Em Paris, entre o final da tarde e o início da noite, a vida de uma cantora pop se desenrola sob o peso de uma ansiedade singular. Florence, conhecida pelo nome artístico Cléo, aguarda o resultado de uma biópsia que pode confirmar um diagnóstico de câncer. O filme de Agnès Varda documenta, em um tempo narrativo que se aproxima do tempo real, os noventa minutos dessa espera, das cinco às seis e meia da tarde. Inicialmente, encontramos uma mulher consumida pela própria imagem e pela superstição, buscando respostas em cartas de tarô e se vendo através do olhar dos outros: seu assistente, seu amante, o público anônimo. Ela é um objeto de beleza e desejo, uma figura pública cuja identidade parece construída para consumo externo.
A jornada de Cléo pelas ruas de Paris, no entanto, opera uma transformação sutil e profunda. Ao deixar a segurança de seu apartamento, ela se lança na cidade. A câmera de Varda a acompanha em seus encontros e deslocamentos: uma loja de chapéus, um café, uma sessão de ensaio com seus compositores, um passeio com uma amiga e a projeção de um pequeno filme burlesco. Cada interação e cada momento de solidão em meio à multidão servem para desmantelar a persona de Cléo. O que começa como uma distração se transforma em uma jornada de percepção, onde Cléo, acostumada a ser um espetáculo, se torna uma observadora atenta da vida pulsante ao seu redor, notando os detalhes e as histórias que a cidade conta.

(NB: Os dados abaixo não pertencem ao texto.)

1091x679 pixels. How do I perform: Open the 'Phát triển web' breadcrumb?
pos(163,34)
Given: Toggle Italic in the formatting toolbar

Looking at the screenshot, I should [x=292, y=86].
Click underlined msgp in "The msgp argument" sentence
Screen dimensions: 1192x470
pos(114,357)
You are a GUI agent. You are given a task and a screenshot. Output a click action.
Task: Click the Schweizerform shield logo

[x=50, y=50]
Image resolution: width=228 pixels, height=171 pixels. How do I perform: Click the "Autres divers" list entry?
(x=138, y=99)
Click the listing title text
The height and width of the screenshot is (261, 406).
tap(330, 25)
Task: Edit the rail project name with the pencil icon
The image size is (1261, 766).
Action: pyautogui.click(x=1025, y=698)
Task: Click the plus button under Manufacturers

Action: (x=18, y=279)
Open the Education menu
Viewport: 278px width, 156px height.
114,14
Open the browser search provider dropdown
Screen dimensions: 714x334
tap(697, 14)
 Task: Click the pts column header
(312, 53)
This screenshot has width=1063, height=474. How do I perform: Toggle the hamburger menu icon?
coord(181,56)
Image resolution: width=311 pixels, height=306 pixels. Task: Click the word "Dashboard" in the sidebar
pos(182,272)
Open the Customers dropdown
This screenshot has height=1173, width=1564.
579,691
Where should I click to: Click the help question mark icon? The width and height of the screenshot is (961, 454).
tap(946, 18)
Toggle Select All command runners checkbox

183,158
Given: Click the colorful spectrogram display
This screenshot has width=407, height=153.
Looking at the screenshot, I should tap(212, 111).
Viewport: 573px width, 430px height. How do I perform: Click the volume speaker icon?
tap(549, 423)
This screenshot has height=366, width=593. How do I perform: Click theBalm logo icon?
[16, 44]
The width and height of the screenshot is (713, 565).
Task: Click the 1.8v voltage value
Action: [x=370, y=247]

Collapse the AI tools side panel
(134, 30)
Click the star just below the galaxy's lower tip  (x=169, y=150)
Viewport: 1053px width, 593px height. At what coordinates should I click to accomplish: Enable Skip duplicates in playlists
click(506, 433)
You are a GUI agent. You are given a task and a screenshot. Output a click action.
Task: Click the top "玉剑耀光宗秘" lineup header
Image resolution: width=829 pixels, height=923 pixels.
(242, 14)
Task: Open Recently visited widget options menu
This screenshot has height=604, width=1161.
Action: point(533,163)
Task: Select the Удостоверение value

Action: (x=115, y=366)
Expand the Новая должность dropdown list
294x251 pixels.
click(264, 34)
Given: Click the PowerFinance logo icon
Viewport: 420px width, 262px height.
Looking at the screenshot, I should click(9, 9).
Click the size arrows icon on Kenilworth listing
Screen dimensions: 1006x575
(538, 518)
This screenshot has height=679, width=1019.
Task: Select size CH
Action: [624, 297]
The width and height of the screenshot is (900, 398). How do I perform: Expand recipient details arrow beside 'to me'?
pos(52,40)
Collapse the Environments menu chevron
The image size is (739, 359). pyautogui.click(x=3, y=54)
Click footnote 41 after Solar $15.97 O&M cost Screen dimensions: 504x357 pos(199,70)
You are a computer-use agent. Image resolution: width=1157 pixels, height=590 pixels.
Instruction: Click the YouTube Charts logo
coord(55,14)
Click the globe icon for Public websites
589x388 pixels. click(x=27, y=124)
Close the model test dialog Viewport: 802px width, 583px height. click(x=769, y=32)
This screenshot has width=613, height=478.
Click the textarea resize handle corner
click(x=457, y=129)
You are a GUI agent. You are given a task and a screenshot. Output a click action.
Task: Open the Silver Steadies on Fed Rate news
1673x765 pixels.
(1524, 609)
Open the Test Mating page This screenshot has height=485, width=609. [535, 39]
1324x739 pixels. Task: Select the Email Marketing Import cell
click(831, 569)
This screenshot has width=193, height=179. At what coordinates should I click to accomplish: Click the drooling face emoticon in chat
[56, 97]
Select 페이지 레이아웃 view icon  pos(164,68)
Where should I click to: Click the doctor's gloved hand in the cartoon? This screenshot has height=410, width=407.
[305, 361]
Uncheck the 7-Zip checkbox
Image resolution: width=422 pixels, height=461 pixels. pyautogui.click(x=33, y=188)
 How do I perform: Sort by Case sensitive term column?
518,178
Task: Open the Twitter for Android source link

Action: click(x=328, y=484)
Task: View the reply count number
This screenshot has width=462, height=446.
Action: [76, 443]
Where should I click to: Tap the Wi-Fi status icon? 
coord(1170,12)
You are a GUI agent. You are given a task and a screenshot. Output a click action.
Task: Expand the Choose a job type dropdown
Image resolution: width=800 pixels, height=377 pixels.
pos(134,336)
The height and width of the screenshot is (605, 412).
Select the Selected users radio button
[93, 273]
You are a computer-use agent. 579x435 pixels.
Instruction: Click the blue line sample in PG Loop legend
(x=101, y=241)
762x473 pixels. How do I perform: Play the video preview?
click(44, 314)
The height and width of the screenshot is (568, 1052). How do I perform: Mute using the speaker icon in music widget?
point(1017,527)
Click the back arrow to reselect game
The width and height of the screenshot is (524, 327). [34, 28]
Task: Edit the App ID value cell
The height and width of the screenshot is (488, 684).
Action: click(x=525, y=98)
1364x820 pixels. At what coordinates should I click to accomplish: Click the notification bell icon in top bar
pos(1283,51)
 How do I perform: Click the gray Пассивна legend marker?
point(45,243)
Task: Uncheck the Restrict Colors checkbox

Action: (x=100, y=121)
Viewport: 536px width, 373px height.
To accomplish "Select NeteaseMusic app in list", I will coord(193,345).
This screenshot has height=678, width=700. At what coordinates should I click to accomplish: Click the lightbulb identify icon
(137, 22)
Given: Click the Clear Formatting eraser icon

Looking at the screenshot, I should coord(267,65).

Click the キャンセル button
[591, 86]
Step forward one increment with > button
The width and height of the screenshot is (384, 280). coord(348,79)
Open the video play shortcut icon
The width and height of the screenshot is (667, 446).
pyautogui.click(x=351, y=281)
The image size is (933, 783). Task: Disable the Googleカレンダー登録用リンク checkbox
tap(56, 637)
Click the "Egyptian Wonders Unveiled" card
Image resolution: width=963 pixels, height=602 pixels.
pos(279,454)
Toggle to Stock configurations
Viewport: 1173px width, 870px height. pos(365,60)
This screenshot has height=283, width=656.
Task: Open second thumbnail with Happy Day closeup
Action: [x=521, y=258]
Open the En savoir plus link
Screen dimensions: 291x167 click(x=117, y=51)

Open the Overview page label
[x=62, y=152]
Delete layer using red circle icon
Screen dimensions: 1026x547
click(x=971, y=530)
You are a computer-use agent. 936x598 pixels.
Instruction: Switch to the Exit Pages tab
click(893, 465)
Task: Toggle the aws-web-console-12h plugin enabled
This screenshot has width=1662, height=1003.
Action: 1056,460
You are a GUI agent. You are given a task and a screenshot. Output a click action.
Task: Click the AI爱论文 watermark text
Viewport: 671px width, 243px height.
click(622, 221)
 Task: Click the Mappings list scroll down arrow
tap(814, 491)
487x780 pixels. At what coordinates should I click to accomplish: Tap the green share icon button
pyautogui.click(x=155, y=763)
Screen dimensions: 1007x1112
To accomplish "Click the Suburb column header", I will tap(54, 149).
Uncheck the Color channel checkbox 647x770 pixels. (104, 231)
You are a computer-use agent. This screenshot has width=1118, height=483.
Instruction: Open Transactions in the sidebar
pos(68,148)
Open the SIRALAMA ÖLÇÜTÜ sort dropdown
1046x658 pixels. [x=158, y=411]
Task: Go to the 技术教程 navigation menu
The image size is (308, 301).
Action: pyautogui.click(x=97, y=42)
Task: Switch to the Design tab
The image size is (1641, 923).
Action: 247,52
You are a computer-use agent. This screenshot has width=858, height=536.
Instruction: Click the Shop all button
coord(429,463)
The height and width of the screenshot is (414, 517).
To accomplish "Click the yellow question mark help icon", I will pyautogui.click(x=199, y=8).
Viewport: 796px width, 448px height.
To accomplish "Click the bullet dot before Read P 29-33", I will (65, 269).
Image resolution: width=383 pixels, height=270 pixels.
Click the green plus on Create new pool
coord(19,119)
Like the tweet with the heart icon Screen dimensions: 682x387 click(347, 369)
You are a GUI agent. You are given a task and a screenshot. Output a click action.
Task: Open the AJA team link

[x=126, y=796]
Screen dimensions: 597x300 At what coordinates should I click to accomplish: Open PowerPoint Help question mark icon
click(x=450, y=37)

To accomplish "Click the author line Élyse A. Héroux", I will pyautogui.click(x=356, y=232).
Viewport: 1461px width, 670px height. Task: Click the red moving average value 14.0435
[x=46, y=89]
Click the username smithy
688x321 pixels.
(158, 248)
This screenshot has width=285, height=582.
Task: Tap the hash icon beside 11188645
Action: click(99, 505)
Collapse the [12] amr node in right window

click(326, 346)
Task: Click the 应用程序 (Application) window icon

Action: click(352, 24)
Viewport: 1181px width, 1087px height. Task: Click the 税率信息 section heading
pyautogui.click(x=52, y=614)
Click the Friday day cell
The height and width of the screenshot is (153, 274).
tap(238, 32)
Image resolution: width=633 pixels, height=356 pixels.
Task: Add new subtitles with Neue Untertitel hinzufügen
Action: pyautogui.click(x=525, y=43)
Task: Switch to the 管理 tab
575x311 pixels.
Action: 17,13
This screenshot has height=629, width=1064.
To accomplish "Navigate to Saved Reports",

Agnès Varda, figura central da Nouvelle Vague, constrói a obra com uma precisão notável, mesclando a objetividade de um documentário com a subjetividade poética de sua personagem. A estrutura do filme, dividida em capítulos que marcam a passagem do tempo, amplifica a tensão da espera e sublinha a preciosidade de cada minuto. A iminência de um diagnóstico médico força uma colisão com a própria finitude, um conceito caro ao existencialismo, que a impele a questionar a superficialidade de suas relações e a natureza da sua identidade. O encontro final com Antoine, um soldado prestes a partir para a Guerra da Argélia, estabelece um diálogo entre duas pessoas que lidam com a mortalidade de formas distintas. Sem grandes clímax ou revelações bombásticas, Cléo das 5 às 7 apresenta uma análise sofisticada sobre o tempo, a percepção e a descoberta de si mesmo quando o mundo exterior para de ditar quem você deve ser.